University named sixth in social justice activism
On Aug. 24, Her Campus ranked Brandeis University students 6th in the nation for “Social Justice Activists.” Her Campus serves as an online magazine aimed at women on college campuses across the country. More than 280 colleges and universities engage with the magazine with over 6,400 student representatives.
This year, Her Campus had eight different lists, including rankings for the most students in the Science, Technology, Engineering and Math fields; the most Lesbian, Gay, Bisexual, Transsexual and Queer friendly schools; the most pet-friendly schools and the preppiest schools.
This was the first time Brandeis University appeared on a Her Campus ranking since the magazine’s founding in 2009.
In the email announcing the rankings, Her Campus Co-founder, CEO and Editor-in-Chief Stephanie Kaplan Lewis wrote, “The college experience is about so much more than just academics, and these rankings take a critical, multi-faceted look at our nation’s colleges and all they have to have offer in and outside the classroom, while having a little bit of fun, too.”
The students’ involvement in activism and social justice is also evident in the classroom, according to Prof. Melissa Stimell (SJSP), the chair of the program in Social Justice and Social Policy. Stimell wrote in an email to the Justice that the SJSP program “brings together an unusually broad spectrum of faculty, supporting coursework in social justice, social research, social service, and social policy.”
“The University encourages students to get involved and stay involved by both linking the academic program to real world problems and giving financial support to students in the form of World of Work scholarships,” she added. “This institutional support is vital to student involvement, Brandeis’ core mission, and its national recognition.”
Throughout the year, students discuss current social justice topics, including sexual assault policy and fair working conditions. In February, students participate in a weeklong celebration of social justice—called DEIS Impact—which includes workshops, forums, and speaker-based events.
Of the 200 clubs at Brandeis, 24 are listed under the “political and activism” tab on the University’s “Student Clubs and Organizations” page. This list includes clubs such as Students for Environmental Action, Brandeis Climate Justice and Women, Inc.
SEA is the largest environmental group at Brandeis, engaging with the community and informing it on environmental and sustainability issues. Each semester, SEA works on projects to improve the University’s environmental impact, including planting trees and promoting reusable bags and electronic recycling.
In an email to the Justice, Vice President of SEA Jay Feinstein ’17 said he invests his time in environmental issues because he believes it is an “important” cause. “It’s great for people to think about sustainability because that’s the future,” he said. “It’s important to take care of the Earth because it’s our home—we only have one!”
Saren McAllister ’18, a board member of BCJ, said in an email to the Justice that BCJ’s main goal “has always been to encourage and pressure Brandeis University to divest (remove its investments) from fossil fuel stocks because fossil fuels are the leading cause of climate change and the companies that extract them are immoral and unjust.”
According to McAllister, BCJ’s focus on divestment has been supported by the group members’ commitment and determination to make a difference.
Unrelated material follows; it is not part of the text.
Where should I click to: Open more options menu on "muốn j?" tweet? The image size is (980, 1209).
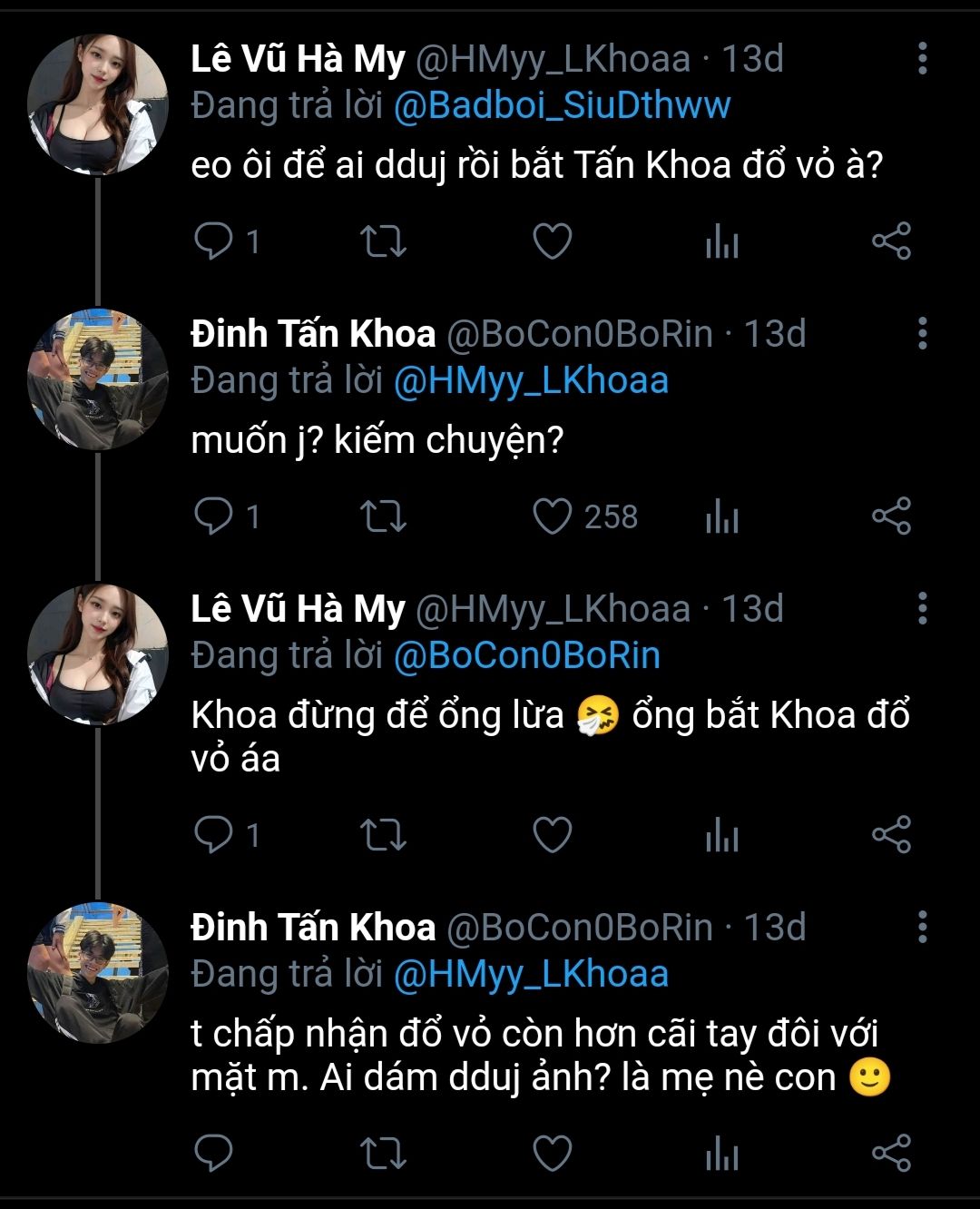[x=922, y=333]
McAllister also noted that recent policy changes within the University—including the Brandeis Exploratory Committee on Fossil Fuel Divestment’s report last semester analyzing the cost and benefits of divestment—will influence the club’s initiatives. “This report strongly encouraged the board of trustees to consider divestment, so this semester we will contact the [Board of Trustees] and further encourage them to divest or at least come to a decision on the issue,” she wrote.
WINC is a leadership initiative for Brandeis women to support and inspire each other while pursuing careers, also advocating in part for gender equality in the workplace. Similarly to Her Campus, WINC unites women together to support each other during and after college.
Vice President Lauren Nadeau ’17 wrote in an email to the Justice, “there are a lot of women in our community who want to have professional careers after Brandeis, but could use a ‘leg-up’ [on] the competition. I am one of those women and I am striving to create opportunities for others that I would want to have myself.”
“Social justice isn’t just this idea that we talk about it,” said Feinstein. “It is something that Brandeis students put into action every day; [we] make that one word come to life.”